You are going through a difficult time and one of which you imagined I guess that should be a time of great joy.

You are very likely to be going through a grieving process not only for your bodies sake and for your 'future' children but also for that time you should be having with your newborn.

Your debrief may help, but I know that time will be the key factor. Shock is a difficult thing to get over and I would have imagined you are still in shock.

I am a physio and have previously worked on a few intensive care units and have seen women on there in the same situation you were in. Of course sadly some of them didn't pull through and sadly their baby never would know it's Mummy. So I'm sure your OH and family and friends were very worried about you and are probably so relieved you are ok.

Take lots of care and hold your ds's close, I think depending on how your debrief and hospital aftercare goes, some counselling would be a good idea.

Thinking of you at this difficult time, lots of bug hugs.

JustOneMorePlease Wed 05-Jan-11 20:54:53

Sorry hugs not bugs!!!!

pooka Wed 05-Jan-11 21:08:08

I haven't had a hysterectomy and my third birth was lovely. But a blood issue means that I was strongly advised by the consultant that further pregnancy would be high risk and could be problematic.

Given that was hell dealing with dc3 being unwell but with all hope of getting better, there is no way I could cope with a high risk pregnancy/possible health implications for possible dc4.

So my experience pales into complete insignificance in comparison to yours. Congratulations on DS2, but I am so sorry you have had such a rough time of it.

I still (and dc3 is 16 months old) think about what happened often and feel confused and conflicted. Before dc3 I only wanted 3. Now I've been advised to stick at 3, I am loving ds2 and cannot imagine not being pregnant again. Also all milestones (sitting/crawling/walking/no more night feeds) are bittersweet because they wont happen again.

You are still so recently recovered physically and your ds2 is very young. I think it would be definitely helpful to contact the Birth Trauma Association as recommended and use the debrief to ask as many questions as you need answers to and to try and make sense of what happened to you and where you go next.

pudding007 Sat 08-Jan-11 20:10:49

Hi there!

I've just seen the above posts and wanted to say that I also had to have an emergency c-section which,despite all effects,ended in a hysterectomy, this was when my one (and only) child was born.

I won't go into the details but I wanted to say that over time the tears do dry up, the number of times you want to throttle other pregnant woment will subside, you do grow a slightly thicker skin to comments from other people. Your experience will never go away but each day it does get slightly easy to do day to day things.

I am nearly 5years after my experience and its amazing how different you feel when I look back.

Don't get me wrong, I am in a good place at the moment but I do still have my tears and tantums about the whole thing.

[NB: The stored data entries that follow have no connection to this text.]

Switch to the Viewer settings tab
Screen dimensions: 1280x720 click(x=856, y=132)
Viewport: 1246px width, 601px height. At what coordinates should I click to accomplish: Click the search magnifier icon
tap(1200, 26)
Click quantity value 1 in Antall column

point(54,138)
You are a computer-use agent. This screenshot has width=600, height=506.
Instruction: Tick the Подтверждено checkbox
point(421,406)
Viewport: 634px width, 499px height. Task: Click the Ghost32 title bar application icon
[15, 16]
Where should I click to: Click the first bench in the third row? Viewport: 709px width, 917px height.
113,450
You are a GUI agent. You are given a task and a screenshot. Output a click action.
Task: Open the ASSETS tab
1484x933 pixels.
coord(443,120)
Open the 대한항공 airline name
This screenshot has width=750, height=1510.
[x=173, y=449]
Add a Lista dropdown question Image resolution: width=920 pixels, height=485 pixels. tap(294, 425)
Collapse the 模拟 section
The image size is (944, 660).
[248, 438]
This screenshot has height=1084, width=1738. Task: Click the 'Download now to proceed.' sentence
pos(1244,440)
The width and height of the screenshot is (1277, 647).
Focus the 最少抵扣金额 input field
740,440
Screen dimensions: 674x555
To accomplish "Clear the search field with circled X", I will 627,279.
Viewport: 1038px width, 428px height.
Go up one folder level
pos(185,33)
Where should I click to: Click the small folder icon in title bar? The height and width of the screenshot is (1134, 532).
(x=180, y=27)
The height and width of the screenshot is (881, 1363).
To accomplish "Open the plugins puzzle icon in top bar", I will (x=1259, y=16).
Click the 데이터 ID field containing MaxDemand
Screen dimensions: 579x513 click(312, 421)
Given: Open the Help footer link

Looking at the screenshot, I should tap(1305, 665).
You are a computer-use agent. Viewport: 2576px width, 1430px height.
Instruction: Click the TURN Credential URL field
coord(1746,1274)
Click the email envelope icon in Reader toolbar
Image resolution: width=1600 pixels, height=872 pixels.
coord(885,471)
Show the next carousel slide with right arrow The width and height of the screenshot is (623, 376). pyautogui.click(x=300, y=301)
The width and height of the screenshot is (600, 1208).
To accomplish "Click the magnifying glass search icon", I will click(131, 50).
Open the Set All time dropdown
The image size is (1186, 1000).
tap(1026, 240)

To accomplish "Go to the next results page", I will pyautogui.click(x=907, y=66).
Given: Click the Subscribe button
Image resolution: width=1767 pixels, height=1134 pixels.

I am part of 2 wonderful and supportive groups. One is an internet group of women who have experienced the same and I would strongly recommend joining, they know how you feel, that you have crappy moments, that life really gets you down for no reason or because some inciderate colleague who knows what you went through conveniently forgets and asks you when your having more when you know all along she just wants to rub in that she is currently pregnant and having a wonderful time!
Just click on tion/signUp?target=http%3A%2F%2Fpphsurvivorsnetwor

Also a Near Miss Research project has been set up (view link for details and For more details please please email Dominika and Lisa on

Please feel free to ask me any questions, I can only image your minds are running ten to the dozen especially as you have babies to look after too.

Thinking of you,

Heather, Sheffield
Hyst - 04/05/2006 (I was 30yr)

1944girl Sun 09-Jan-11 18:06:49

Message withdrawn at poster's request.